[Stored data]
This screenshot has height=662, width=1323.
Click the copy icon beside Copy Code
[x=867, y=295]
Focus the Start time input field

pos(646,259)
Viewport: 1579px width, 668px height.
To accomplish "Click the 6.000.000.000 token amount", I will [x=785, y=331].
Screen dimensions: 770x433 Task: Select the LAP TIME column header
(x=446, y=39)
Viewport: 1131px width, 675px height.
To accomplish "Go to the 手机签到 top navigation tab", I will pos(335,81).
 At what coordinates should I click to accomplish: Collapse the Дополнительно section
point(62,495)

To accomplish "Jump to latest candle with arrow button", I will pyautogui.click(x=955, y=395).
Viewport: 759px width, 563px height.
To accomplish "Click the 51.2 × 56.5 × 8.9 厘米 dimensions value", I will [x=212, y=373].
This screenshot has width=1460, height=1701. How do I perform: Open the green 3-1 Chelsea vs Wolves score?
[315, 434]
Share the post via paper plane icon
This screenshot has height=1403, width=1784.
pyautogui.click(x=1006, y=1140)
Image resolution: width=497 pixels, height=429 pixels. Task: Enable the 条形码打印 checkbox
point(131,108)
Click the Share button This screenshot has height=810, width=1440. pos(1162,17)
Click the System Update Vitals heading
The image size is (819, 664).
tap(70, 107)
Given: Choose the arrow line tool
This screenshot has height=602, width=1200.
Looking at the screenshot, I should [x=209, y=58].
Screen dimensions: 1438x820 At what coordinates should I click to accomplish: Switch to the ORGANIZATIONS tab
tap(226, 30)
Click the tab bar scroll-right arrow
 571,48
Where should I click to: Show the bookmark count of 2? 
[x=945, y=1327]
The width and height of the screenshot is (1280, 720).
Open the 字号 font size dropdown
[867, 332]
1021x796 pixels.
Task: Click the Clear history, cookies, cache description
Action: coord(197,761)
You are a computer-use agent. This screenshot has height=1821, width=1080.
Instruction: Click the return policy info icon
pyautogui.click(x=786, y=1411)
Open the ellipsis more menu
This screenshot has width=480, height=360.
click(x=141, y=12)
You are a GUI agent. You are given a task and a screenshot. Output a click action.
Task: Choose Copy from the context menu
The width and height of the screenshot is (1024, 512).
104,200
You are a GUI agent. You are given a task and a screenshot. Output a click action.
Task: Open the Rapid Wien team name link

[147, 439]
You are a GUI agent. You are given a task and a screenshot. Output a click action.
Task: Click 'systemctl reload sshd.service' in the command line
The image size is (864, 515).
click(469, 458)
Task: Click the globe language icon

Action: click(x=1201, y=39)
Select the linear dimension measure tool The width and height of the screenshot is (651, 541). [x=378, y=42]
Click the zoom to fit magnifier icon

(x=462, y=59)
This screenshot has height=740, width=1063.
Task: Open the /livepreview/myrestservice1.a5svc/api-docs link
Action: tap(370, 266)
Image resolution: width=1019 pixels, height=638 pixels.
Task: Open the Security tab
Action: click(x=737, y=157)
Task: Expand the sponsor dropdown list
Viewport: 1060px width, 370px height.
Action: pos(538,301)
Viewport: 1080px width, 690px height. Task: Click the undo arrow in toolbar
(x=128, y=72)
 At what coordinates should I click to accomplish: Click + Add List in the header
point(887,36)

**Exercise prompt**
Above are some records; copy exactly the lines from the one with "Click the copy icon beside Copy Code" through the one with "Given: Choose the arrow line tool", both included, and no others.

**Task response**
Click the copy icon beside Copy Code
[x=867, y=295]
Focus the Start time input field

pos(646,259)
Viewport: 1579px width, 668px height.
To accomplish "Click the 6.000.000.000 token amount", I will [x=785, y=331].
Screen dimensions: 770x433 Task: Select the LAP TIME column header
(x=446, y=39)
Viewport: 1131px width, 675px height.
To accomplish "Go to the 手机签到 top navigation tab", I will pos(335,81).
 At what coordinates should I click to accomplish: Collapse the Дополнительно section
point(62,495)

To accomplish "Jump to latest candle with arrow button", I will pyautogui.click(x=955, y=395).
Viewport: 759px width, 563px height.
To accomplish "Click the 51.2 × 56.5 × 8.9 厘米 dimensions value", I will [x=212, y=373].
This screenshot has width=1460, height=1701. How do I perform: Open the green 3-1 Chelsea vs Wolves score?
[315, 434]
Share the post via paper plane icon
This screenshot has height=1403, width=1784.
pyautogui.click(x=1006, y=1140)
Image resolution: width=497 pixels, height=429 pixels. Task: Enable the 条形码打印 checkbox
point(131,108)
Click the Share button This screenshot has height=810, width=1440. pos(1162,17)
Click the System Update Vitals heading
The image size is (819, 664).
tap(70, 107)
Given: Choose the arrow line tool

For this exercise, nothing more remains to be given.